Куда они еще звонить могли, как не в милицию! Значит, они звонили, а не им звонили…
Она тяжело села на свою кровать. Половина пружин давно уже лопнула. Периодически их укрепляли бечевками, проволокой и лоскутками. Старенькое застиранное коротенькое одеяло съехало: торчали во все стороны разноцветные тряпочки и накрученная проволока. Мать провалилась глубоко в яму, уставилась на меня красными, заплаканными глазами с размазанной тушью.
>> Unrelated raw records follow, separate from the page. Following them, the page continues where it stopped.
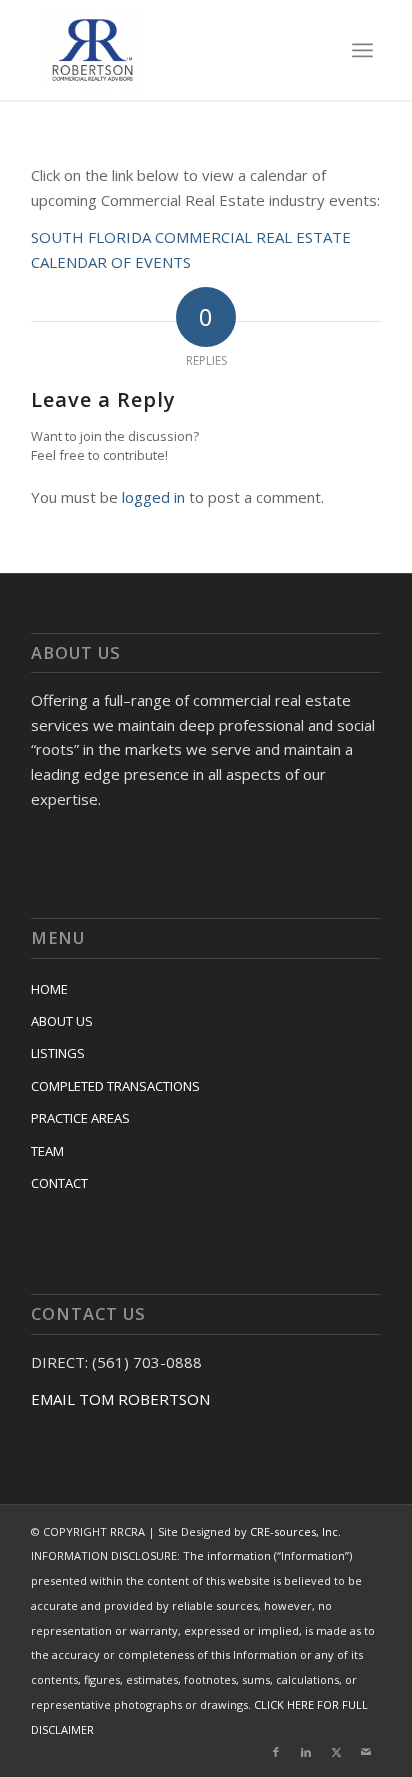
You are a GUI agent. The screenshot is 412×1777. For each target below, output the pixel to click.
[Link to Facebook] (276, 1752)
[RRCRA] (172, 50)
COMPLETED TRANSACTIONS (115, 1086)
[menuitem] (362, 50)
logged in (153, 497)
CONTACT (59, 1183)
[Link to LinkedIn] (306, 1752)
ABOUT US (62, 1021)
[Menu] (362, 50)
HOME (49, 989)
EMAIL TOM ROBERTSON (120, 1399)
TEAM (47, 1151)
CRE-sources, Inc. (295, 1531)
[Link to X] (336, 1752)
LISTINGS (58, 1053)
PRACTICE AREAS (80, 1118)
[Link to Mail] (366, 1752)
За маминой головой на стене толпились в тесноте, но не в обиде вырезанные из газет и журналов балерины, артисты и государственные деятели разных стран.
– Был человек – и нет человека, – вздохнула мать.
– Почему это меня нет, когда я здесь? – сказал я испуганно.
Мать завозилась, стараясь сесть удобней, и пружины застонали, заскрипели. Сколько раз меня заставляли накручивать проволоку, перевязывать бечевкой, чтобы как-то поддержать рассыпающуюся пружинную систему! Выглянул из-за нелепых маминых кудряшек красавец-маршал…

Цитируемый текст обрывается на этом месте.